Exercise data -
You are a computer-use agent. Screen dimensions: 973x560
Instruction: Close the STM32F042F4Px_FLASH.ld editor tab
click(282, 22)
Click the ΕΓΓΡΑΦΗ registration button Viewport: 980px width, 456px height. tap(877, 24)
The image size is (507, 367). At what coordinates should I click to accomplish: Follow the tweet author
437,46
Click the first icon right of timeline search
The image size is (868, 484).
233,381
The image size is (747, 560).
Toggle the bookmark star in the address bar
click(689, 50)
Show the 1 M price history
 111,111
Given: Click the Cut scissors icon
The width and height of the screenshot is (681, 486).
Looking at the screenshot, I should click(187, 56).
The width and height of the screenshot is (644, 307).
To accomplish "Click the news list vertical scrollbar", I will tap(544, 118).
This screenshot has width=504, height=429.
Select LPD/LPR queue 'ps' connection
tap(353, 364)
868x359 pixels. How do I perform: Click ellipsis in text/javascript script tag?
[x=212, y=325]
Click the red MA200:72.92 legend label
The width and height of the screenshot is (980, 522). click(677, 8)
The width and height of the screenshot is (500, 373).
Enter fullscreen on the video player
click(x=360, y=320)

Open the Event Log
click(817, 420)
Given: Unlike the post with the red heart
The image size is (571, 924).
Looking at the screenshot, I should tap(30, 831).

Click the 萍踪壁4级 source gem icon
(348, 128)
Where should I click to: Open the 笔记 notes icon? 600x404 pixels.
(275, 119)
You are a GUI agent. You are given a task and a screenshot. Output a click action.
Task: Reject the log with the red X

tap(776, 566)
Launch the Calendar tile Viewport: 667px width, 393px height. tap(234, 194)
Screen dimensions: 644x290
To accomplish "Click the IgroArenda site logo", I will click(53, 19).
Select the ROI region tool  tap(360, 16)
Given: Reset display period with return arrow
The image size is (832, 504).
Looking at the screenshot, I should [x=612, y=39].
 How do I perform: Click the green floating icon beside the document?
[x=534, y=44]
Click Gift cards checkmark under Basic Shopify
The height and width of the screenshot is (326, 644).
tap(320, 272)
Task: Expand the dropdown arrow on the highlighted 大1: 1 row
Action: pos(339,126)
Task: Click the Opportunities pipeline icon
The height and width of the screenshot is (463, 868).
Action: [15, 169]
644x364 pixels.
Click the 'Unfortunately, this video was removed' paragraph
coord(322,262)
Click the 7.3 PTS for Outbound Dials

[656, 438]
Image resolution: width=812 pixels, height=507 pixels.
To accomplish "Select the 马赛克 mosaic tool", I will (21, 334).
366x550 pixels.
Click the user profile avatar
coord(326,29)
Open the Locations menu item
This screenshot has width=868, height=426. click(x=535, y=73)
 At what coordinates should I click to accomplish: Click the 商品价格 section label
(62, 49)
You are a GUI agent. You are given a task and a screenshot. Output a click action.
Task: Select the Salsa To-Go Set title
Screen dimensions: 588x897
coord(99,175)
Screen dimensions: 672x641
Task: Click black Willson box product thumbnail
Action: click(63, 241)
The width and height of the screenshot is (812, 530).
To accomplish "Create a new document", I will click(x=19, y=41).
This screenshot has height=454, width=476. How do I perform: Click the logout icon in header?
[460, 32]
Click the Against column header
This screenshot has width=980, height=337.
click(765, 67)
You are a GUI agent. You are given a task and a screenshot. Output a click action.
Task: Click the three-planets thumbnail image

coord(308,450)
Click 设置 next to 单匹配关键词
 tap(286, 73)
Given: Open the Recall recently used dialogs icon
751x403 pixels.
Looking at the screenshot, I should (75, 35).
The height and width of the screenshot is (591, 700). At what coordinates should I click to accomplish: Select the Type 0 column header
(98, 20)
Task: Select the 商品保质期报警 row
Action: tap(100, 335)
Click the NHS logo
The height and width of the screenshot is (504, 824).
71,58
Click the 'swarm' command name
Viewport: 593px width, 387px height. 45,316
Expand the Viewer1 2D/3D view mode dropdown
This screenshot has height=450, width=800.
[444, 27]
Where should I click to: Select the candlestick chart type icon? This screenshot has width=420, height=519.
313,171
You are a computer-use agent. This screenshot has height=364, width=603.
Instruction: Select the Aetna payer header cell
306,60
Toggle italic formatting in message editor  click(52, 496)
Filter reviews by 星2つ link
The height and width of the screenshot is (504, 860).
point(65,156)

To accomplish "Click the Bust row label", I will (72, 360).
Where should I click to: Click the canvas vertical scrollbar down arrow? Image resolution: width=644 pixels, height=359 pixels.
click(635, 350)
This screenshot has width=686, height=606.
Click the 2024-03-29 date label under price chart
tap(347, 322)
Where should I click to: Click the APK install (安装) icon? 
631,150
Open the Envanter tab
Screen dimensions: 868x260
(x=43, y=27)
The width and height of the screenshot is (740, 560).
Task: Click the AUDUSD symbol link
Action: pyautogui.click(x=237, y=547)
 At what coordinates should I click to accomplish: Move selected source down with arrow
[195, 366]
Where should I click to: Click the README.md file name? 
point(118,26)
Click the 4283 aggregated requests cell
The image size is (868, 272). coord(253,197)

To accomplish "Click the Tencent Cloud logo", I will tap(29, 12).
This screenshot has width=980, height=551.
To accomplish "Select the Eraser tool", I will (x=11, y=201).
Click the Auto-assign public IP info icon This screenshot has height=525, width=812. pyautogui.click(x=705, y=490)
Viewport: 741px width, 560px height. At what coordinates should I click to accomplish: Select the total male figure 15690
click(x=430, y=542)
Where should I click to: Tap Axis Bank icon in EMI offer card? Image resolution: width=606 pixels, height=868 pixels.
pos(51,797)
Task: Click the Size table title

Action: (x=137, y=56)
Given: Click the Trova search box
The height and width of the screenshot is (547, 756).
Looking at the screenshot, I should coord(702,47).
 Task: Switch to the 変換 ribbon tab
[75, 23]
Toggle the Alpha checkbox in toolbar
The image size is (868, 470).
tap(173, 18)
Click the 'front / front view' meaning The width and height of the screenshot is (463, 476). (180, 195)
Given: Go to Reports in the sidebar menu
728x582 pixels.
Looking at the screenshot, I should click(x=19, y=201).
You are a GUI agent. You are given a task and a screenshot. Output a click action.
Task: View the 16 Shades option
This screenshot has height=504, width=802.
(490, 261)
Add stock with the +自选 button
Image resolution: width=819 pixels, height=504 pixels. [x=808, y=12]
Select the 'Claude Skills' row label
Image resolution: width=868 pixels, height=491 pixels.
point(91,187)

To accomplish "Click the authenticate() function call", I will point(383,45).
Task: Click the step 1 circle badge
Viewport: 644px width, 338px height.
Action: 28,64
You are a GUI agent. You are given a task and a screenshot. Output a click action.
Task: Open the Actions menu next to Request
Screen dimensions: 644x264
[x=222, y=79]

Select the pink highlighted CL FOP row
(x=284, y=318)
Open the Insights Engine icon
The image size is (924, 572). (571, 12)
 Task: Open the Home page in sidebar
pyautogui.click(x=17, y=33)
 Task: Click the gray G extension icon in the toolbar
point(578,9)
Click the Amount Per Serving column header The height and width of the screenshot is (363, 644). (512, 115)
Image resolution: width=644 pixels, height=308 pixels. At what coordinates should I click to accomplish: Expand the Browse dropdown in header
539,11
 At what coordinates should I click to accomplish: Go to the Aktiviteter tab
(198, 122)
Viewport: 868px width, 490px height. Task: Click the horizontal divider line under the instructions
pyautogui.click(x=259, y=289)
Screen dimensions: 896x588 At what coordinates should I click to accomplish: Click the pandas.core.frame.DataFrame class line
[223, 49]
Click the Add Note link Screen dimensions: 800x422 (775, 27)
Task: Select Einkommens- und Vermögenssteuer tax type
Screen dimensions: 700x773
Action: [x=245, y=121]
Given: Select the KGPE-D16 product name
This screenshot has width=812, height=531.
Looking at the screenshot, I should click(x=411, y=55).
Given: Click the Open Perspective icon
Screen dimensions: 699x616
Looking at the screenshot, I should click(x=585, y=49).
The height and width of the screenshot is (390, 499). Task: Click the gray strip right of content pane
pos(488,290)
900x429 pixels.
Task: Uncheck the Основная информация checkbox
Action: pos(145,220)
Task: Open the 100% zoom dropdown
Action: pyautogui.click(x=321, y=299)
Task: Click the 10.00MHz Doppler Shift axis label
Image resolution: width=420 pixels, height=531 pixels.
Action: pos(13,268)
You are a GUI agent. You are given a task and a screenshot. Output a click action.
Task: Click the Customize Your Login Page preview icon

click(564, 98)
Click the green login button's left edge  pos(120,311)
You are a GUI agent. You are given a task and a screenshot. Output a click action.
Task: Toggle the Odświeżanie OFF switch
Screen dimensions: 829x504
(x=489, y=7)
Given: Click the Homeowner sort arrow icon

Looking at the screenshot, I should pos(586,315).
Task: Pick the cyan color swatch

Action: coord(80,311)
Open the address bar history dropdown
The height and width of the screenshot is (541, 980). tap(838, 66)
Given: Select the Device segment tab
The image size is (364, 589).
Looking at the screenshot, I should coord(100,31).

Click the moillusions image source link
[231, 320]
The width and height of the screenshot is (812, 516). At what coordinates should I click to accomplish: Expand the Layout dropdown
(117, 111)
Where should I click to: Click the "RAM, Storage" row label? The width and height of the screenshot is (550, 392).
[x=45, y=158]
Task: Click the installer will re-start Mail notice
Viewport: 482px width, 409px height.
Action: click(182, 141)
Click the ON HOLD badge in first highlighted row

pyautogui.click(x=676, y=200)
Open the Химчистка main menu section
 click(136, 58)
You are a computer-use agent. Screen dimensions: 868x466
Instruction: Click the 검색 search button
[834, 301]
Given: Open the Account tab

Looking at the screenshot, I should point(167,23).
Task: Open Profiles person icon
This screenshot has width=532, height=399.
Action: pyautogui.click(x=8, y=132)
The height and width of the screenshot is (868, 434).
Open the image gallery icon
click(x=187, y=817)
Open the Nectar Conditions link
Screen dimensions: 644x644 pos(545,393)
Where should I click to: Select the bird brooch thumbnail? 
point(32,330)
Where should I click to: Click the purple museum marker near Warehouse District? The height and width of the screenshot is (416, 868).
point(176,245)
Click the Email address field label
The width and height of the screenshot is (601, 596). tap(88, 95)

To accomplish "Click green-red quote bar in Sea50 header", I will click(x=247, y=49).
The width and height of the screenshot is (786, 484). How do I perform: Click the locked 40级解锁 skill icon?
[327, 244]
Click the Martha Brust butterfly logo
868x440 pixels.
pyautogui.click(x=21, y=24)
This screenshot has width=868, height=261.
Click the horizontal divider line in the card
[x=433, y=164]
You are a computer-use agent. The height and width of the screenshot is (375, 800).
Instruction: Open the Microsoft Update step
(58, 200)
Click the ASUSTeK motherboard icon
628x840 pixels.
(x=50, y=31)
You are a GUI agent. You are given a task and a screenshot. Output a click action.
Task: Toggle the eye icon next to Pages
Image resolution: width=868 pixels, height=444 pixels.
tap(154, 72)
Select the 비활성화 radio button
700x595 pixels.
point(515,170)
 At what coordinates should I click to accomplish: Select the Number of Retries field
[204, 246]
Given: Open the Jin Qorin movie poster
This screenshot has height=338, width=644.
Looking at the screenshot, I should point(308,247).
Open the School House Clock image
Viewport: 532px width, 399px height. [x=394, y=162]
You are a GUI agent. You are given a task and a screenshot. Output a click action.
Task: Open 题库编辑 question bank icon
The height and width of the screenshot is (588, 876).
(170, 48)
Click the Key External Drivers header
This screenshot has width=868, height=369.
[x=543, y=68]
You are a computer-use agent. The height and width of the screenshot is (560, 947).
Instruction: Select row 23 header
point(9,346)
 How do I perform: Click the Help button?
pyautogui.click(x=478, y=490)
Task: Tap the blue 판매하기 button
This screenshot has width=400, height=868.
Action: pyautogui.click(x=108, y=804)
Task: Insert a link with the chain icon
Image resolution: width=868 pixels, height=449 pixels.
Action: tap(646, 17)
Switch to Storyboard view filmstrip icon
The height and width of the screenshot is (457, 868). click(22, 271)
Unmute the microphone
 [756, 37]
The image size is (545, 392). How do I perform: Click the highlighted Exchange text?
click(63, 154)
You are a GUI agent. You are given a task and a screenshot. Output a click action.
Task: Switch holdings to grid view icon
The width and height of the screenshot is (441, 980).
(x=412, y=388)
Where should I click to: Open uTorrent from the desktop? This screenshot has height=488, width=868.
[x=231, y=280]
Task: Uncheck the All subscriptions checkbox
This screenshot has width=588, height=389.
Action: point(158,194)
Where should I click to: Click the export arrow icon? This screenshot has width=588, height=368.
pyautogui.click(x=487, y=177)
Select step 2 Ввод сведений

Instructions for the task - Write out exactly the lines above from the line with "Task: Switch holdings to grid view icon" through the line with "Task: Uncheck the All subscriptions checkbox", both of them included, and leave out all other lines.

Finished task -
Task: Switch holdings to grid view icon
The width and height of the screenshot is (441, 980).
(x=412, y=388)
Where should I click to: Open uTorrent from the desktop? This screenshot has height=488, width=868.
[x=231, y=280]
Task: Uncheck the All subscriptions checkbox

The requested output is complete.